_Alıntılanan Metin_:
☆ ☆ ☆ ☆ ☆ ☆ ☆

24. MİT Müsteşarlığının 6/2/2014 tarihli yazısı ile söz konusu
olayda görev alan kişilerin ve araçların “2937
sayılı Kanun ile Müsteşarlığa verilen görev ve yetkiler uyarınca ülkenin millî
menfaatleri doğrultusunda yürütülen faaliyetler kapsamında bulunduğu”
Adana Cumhuriyet Başsavcılığına bildirilmiştir.
25. Adana Cumhuriyet Başsavcılığının 10/2/2014 tarihli ve 2014/2
Soruşturma sayılı, K.2014/27 sayılı kararı ile olayda görev yapan MİT personeli
hakkında kovuşturmaya yer olmadığına karar verilmiştir. Kararın gerekçesinin
ilgili kısımları şöyledir:
“… 4483
sayılı Yasa hükümleri acil ve kaybolması muhtemel delilleri toplamaya izin
vermekte iken, sonraki ve özel kanun olan 2937 sayılı yasa md.26 hiçbir istisnaya
yer vermemiştir.

☆ ☆ ☆ ☆ ☆ ☆ ☆

_Kayıt Alıntıları_:
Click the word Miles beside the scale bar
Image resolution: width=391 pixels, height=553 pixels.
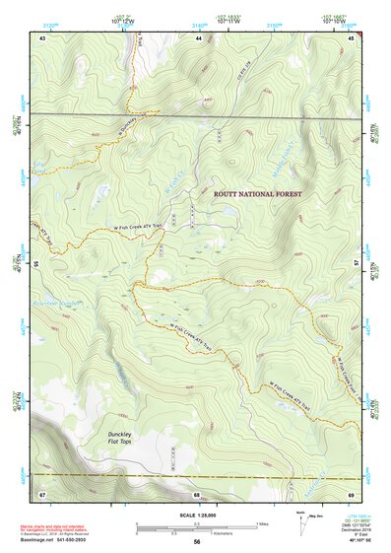pos(264,522)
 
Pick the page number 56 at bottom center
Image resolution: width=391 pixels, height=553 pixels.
pos(197,542)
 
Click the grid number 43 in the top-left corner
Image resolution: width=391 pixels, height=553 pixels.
pos(42,36)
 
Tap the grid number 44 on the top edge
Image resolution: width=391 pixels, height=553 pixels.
pos(199,36)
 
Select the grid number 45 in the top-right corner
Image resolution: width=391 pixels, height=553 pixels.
pos(352,36)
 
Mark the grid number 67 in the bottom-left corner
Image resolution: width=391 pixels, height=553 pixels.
pos(42,493)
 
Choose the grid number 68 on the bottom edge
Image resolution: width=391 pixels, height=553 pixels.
pos(197,493)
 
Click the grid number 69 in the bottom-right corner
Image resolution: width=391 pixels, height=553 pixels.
pos(352,493)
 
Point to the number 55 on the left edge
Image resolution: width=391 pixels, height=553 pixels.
pos(34,264)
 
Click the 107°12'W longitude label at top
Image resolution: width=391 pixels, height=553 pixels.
pos(124,22)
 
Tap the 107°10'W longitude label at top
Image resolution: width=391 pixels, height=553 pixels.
pos(334,22)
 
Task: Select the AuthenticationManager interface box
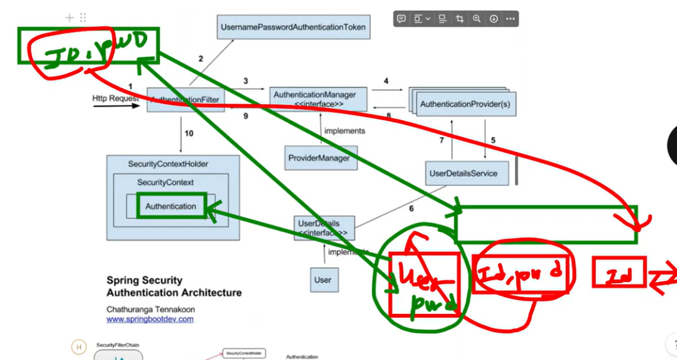pyautogui.click(x=318, y=99)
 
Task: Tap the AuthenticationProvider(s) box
pyautogui.click(x=465, y=103)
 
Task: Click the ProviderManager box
pyautogui.click(x=321, y=158)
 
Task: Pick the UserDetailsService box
pyautogui.click(x=467, y=173)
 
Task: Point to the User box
pyautogui.click(x=323, y=280)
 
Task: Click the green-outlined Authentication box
pyautogui.click(x=171, y=206)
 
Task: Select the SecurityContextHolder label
pyautogui.click(x=168, y=164)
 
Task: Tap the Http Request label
pyautogui.click(x=115, y=99)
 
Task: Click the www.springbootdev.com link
pyautogui.click(x=150, y=319)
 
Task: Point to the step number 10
pyautogui.click(x=189, y=133)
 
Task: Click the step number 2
pyautogui.click(x=201, y=59)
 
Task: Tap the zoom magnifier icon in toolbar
pyautogui.click(x=476, y=19)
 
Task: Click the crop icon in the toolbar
pyautogui.click(x=459, y=19)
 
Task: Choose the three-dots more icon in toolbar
pyautogui.click(x=510, y=19)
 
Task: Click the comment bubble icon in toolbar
pyautogui.click(x=401, y=19)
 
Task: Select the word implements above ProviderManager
pyautogui.click(x=345, y=131)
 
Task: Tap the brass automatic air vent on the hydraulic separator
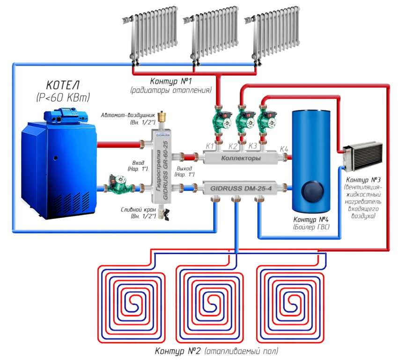point(161,117)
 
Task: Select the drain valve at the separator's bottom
point(163,213)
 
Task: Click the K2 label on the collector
point(233,147)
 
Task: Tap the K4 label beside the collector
point(284,149)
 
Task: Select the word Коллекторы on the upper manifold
point(241,158)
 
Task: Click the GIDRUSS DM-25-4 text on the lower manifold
point(241,189)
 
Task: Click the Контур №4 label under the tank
point(311,220)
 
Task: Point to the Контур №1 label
point(171,81)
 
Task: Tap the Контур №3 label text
point(363,180)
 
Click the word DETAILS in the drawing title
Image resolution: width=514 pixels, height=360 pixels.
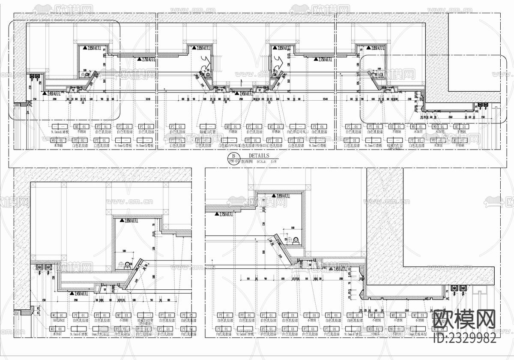[x=259, y=156]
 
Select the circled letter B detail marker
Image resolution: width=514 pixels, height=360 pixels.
[x=233, y=156]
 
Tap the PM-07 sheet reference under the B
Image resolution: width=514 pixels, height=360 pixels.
[x=233, y=162]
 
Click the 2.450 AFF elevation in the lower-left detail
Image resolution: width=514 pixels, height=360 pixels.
[x=81, y=294]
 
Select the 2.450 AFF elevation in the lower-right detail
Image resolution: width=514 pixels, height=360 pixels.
[x=342, y=269]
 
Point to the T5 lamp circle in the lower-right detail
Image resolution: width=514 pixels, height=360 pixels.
[x=295, y=240]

☆ ☆ ☆ ☆ ☆ ☆ ☆

_Yapmanız Gereken_:
Alıntılanan metinde "24. MİT Müsteşarlığının" sözcüklerinin bulunduğu yerden başlayıp "Cumhuriyet Başsavcılığına bildirilmiştir." sözcüklerinden sonra biten bölümü lütfen hiç değiştirmeden yazın. Kayıtların bu işte hiçbir payı yoktur.

_Alıştırmanın Cevabı_:
24. MİT Müsteşarlığının 6/2/2014 tarihli yazısı ile söz konusu
olayda görev alan kişilerin ve araçların “2937
sayılı Kanun ile Müsteşarlığa verilen görev ve yetkiler uyarınca ülkenin millî
menfaatleri doğrultusunda yürütülen faaliyetler kapsamında bulunduğu”
Adana Cumhuriyet Başsavcılığına bildirilmiştir.